Авторы замечательного биографического словаря русских художников-эмигрантов (Лейкин, Северюхин и Махров) сообщают, что мужеского пола младенец Лукин наречен был Ростиславом в честь корабля русского флота, носившего то же имя. Может, случайности своего рождения он как раз и обязан был стоянке вышеназванного судна на феодосийском рейде, но может, и по какой-нибудь другой, не менее веской причине получил он именно это красивое имя, которое французы произносят как Ростислас. Но это отличие и было, кажется, единственной удачей его детства. Во всем прочем повезло ему не больше, чем другим русским сиротам и беженцам. Лет до пятнадцати произрастал он то в Белгороде, то в Феодосии, а в год пореволюционного исхода матушка вывезла его в Константинополь, оставила на попечении друзей, а сама укатила дальше на поиски лучшей судьбы… Ростиславу довелось учиться в русской гимназии в Константинополе, потом в городке Моравска Тшебова, где он увлекся рисованием (была у них там хорошая учительница), позднее учился в богословской школе, откуда сбежал. Долго по свету мыкался – и в чужих садах ковырял лопатой и чужих коров пас, добывая себе хлеб насущный, но в конце концов добрался до города Парижа, где сподобился писать иконы для русской Знаменской церкви, что была на Одесской улице, у самого бульвара Монпарнас. Активно участвовал в работе общества «Икона», во главе которого стоял один из знаменитых братьев Рябушинских, пожалуй что, самый в деловом мире России знаменитый Рябушинский – Владимир Павлович. Он был когда-то в Москве видный банкир, знатный коллекционер. Он и стал в эмиграции одним из главных организаторов и теоретиков общества «Икона», однако (вопреки намекам иных русских искусствоведов) искусству иконописи молодых эмигрантских богомазов он сам вряд ли учил, уже и зрение у него к тому времени было слабое… Иконописцы-учителя были в обществе отменные, входили туда А. Бенуа, Д. Стеллецкий, И. Билибин, трудились в этом обществе Н. Глоба, Т. Ельчанинова, Г. Круг, кн. Е. Львова, Л. Успенский, Ю. Рейтлингер… В общем было кому учить, у кого учиться.

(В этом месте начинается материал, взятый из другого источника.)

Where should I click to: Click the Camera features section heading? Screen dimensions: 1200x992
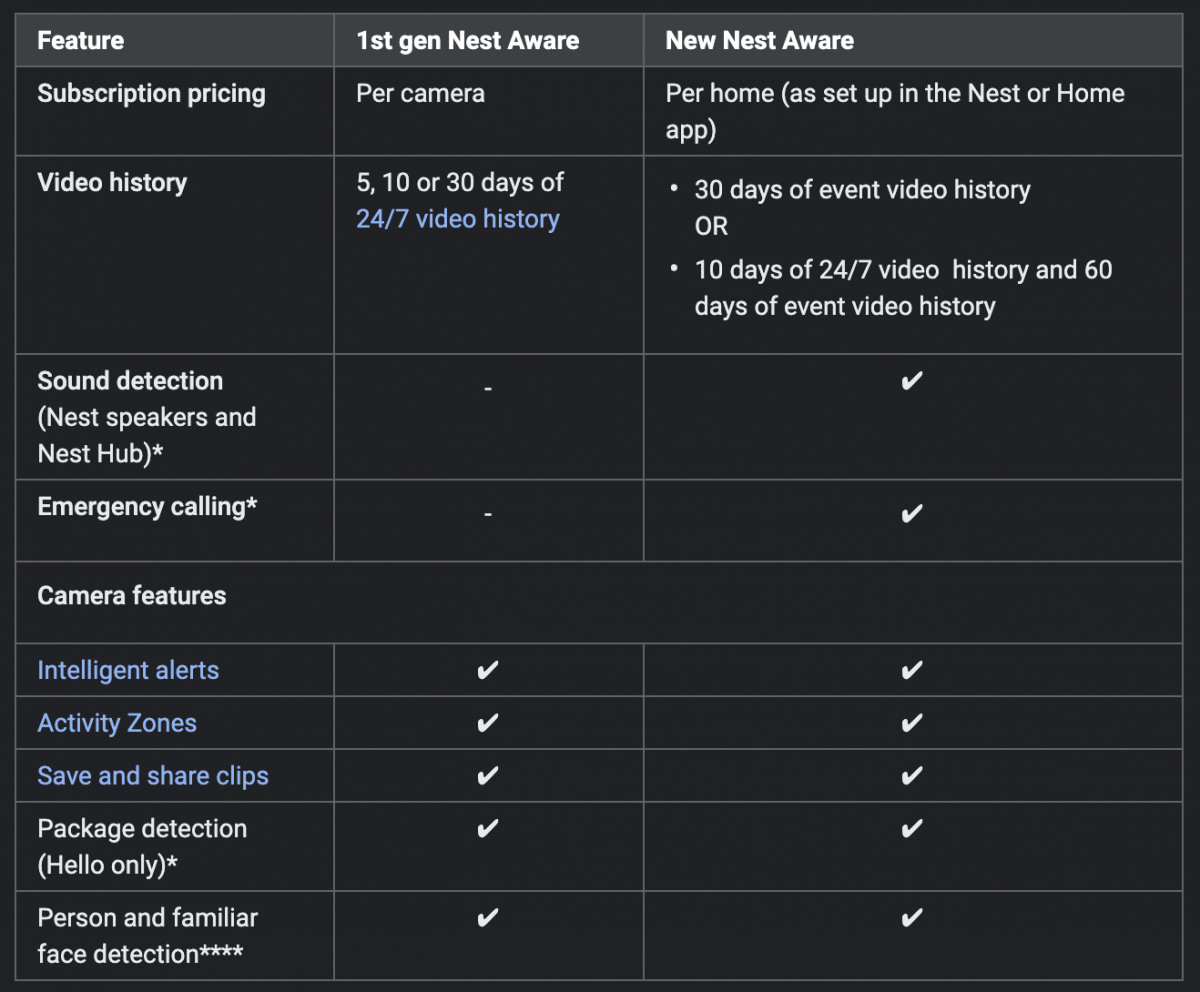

Помню как-то лет тридцать тому назад забрел я в Святодуховский скит, что неподалеку от Версаля. Там в тесных будочках, обогретых горячими трубами (дело было зимой), сидели молодые монахи-иконописцы, по большей части из французов, и не поднимая голов, писали иконы. А в маленькой церкви увидел я надгробную плиту с именем их учителя: отец Григорий Круг…
В 1931 году в помещении русской художественной школы (к той поре художественных русских школ было несколько, а эта была на улице Жюль Шаплен) проходила выставка работ общества «Икона», и 27-летний Ростислав Лукин в ней принимал участие.
Позднее у него даже прошла персональная выставка (большое событие!) в бельгийском городке Намюр. А что выставка? От одной выставки икон, да еще эмигрантской, ни знаменит не станешь, ни богат. Так что сидел себе Лукин в тесной комнатке флигеля при дешевой гостинице на Лионской улице Парижа и мазал краской белый холст в надежде на обещанное грошовое, но позарез нужное вознаграждение да еще никем ему не обещанную славу (она ведь чаще всего к художнику после смерти приходит, негреющее солнце мертвых, а пока…)
Где-то там осеннее парижское солнышко греет в парке зеленые скамейки и пестрые астры, где-то журчат фонтаны, а ты знай води колонковой кисточкой по холсту, оботри кисть тряпочкой, мастихинчиком подправь, эх, век свободы не видать, либерте, фратерните…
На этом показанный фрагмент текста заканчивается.